Как-то исподволь сменился круг его общения. Он все больше отдалялся от тех людей, к которым испытывал симпатию в студенческие годы, и не очень понятно для себя самого втягивался в круг тех, кто мог, подобно ему самому, похвастаться незаурядными успехами в деле благополучия. Ежегодно устраивались вечеринки, собиравшие выпускников, но только почему-то организаторы не приглашали туда тех, кто продолжал заниматься своим непосредственным делом, то есть работать согласно призванию и полученному образованию.
Все эти люди, в общество которых Илья дал себя завлечь, обеспеченные с лихвой, казалось, с успехом вписались в наступившую новую жизнь и наслаждались ею, не испытывая никаких сомнений, и это иногда казалось Илье единственно правильным образом поведения в мире, где ураганом сорвало все указатели и где все лоции устарели. В их разговорах мелькали имена политиков, депутатов, даже членов правительства, и все это рождало в Илье чувство причастности к некой могущественной корпорации, которая управляет жизнью, а следовательно, чувство превосходства – чувство, неприятное ему самому, но такое, подавить которое было очень трудно.
Бывали все же мгновения, когда эта пелена тщеславия слетала с него, и он с беспокойством думал, что, пожалуй, его плавание в водах предпринимательства затянулось, что совсем не такой когда-то представлялась ему его судьба. В такие минуты он начинал стыдиться своего благополучия, но поток жизни подхватывал и увлекал его, как ветер играет листом бумаги, и как будто лишал возможности сосредоточиться, чтобы прийти к какому-то определенному решению. Однако сомнения, крепкие, как корабельные канаты, не отпускали его. Еще не так давно, ему казалось, два корабля стояли рядом, и не стоило особых усилий перепрыгнуть с одного на другой, но вот расстояние между ними стало увеличиваться, между бортами открылась бездна, и уже не хватало трапа, чтобы проделать этот путь, и как завороженный, он смотрел в толщу тяжелой мутной воды, гадая, что она скрывает. И чем дальше во времени длилось это расхождение, тем настойчивее и определеннее понимал он себя как отступника.

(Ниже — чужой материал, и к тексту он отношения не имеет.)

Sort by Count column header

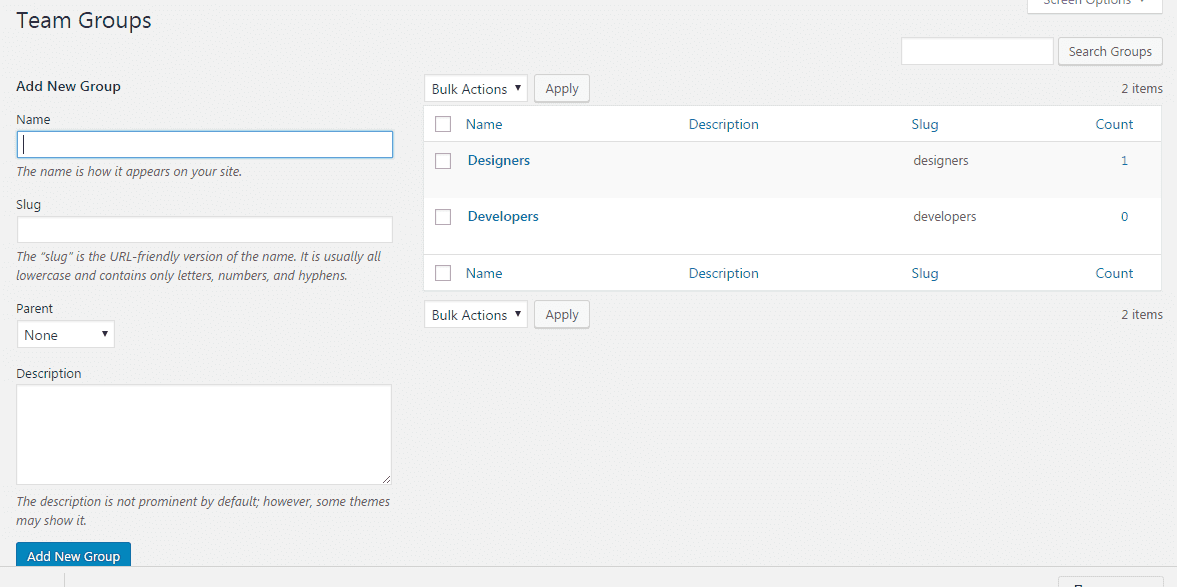tap(1114, 125)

По временам ему хотелось, чтоб случилось одно из двух: или чтобы все в одночасье сделались богатыми и можно было бы пользоваться своим достатком без зазрения совести, или же чтоб все это закончилось, и он превратился бы опять в себя двадцатилетнего, чтобы все это обернулось игрой, как он и понимал вначале происходящее, шуткой, на худой конец недоразумением. Чтобы обстоятельства, которые принято называть форс-мажорными, обернули вспять эту жизнь, это накопление не только средств, лихвы, но и навыков, не всегда чистых. Но чтобы отказаться от этой своей жизни самостоятельно, у него недоставало сил, и как это часто бывает в таких положениях, он уповал на нечто внешнее, что избавило бы его от необходимости делать выбор самому. Крушение государственных финансов, называемое дефолтом, обошло его стороной, не причинив существенного ущерба. С удивлением он обнаружил, что его лодочка хоть и набрала воды, все же остается на плаву. Поняв это, он усмехнулся и продолжал жить, как жил. Как историк он призывал на помощь историю, могущество которой смог оценить за последние годы, и жадно вслушивался в выпуски новостей, в невозмутимые голоса дикторов, в приподнятый голос Али, несколько раз в сутки возносившийся над самыми высокими зданиями города.